TASK INPUTS START

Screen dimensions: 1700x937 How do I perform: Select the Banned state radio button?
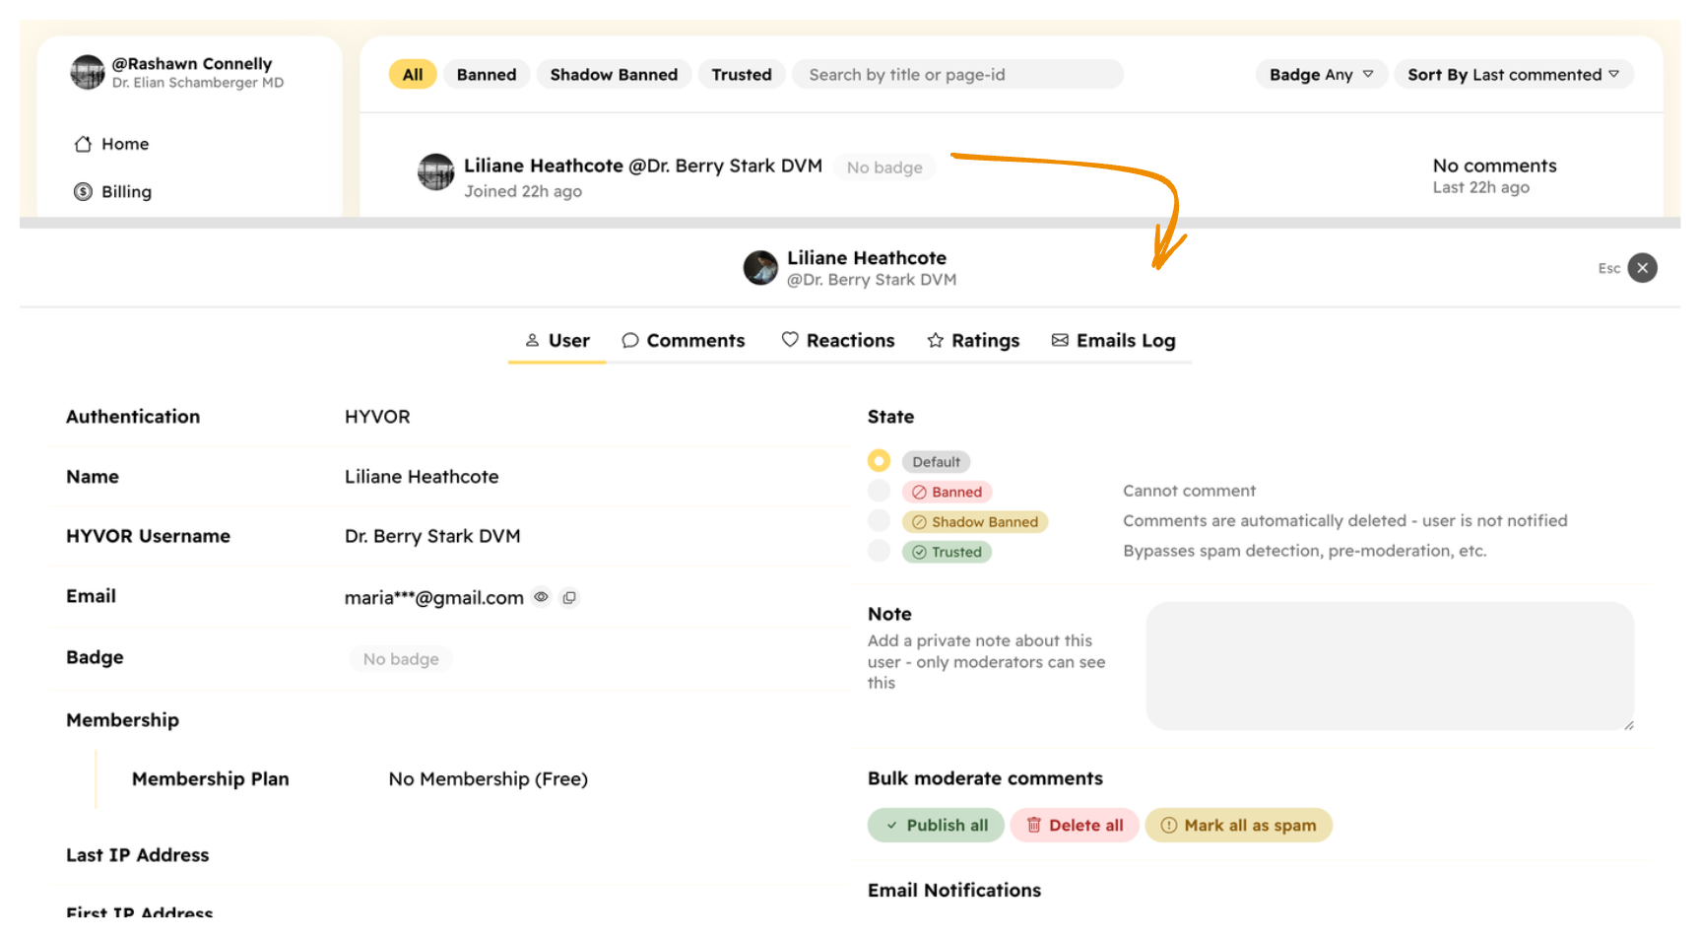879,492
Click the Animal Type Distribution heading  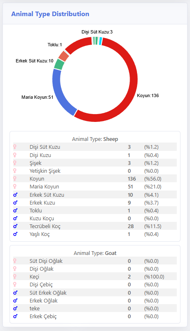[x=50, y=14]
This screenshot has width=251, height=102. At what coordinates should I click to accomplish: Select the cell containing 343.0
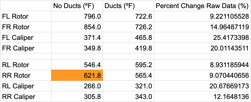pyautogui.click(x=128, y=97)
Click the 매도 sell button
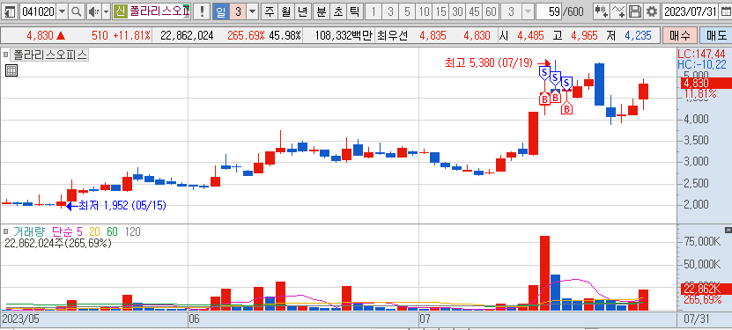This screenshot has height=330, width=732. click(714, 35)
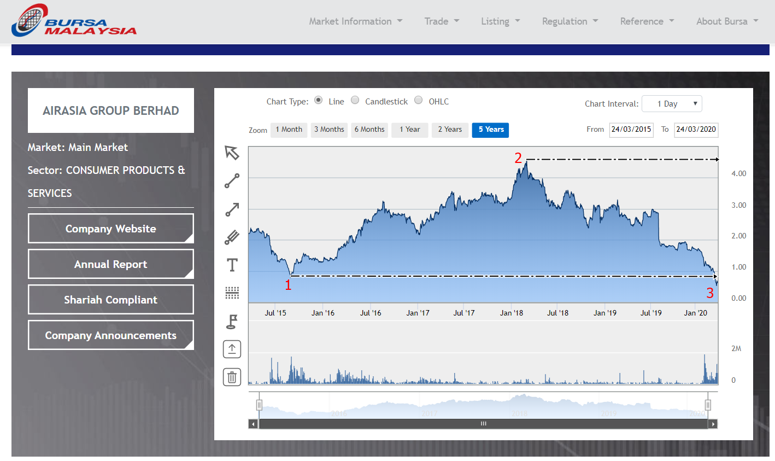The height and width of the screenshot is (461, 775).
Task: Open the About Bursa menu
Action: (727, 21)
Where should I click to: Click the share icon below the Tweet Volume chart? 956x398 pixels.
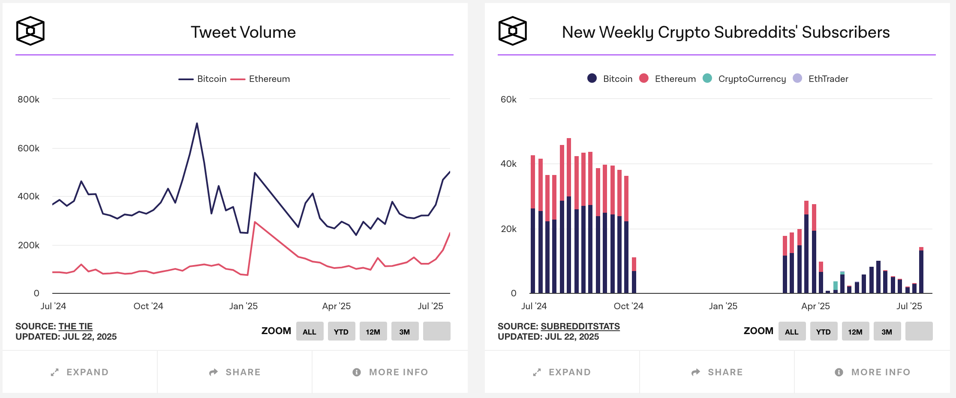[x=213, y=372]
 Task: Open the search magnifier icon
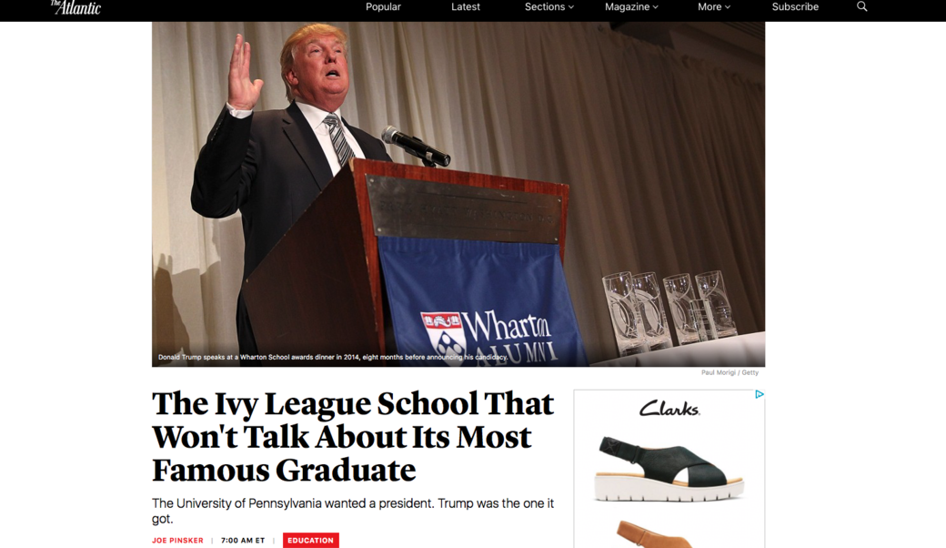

TASK INPUTS END

Every line from the one containing "Where should I" to the final line of the records must be transcribed exactly, both ends included, with the pictures left out.

Where should I click to: Click the share icon below the Tweet Volume chart? 956x398 pixels.
[x=213, y=372]
 Task: Open the search magnifier icon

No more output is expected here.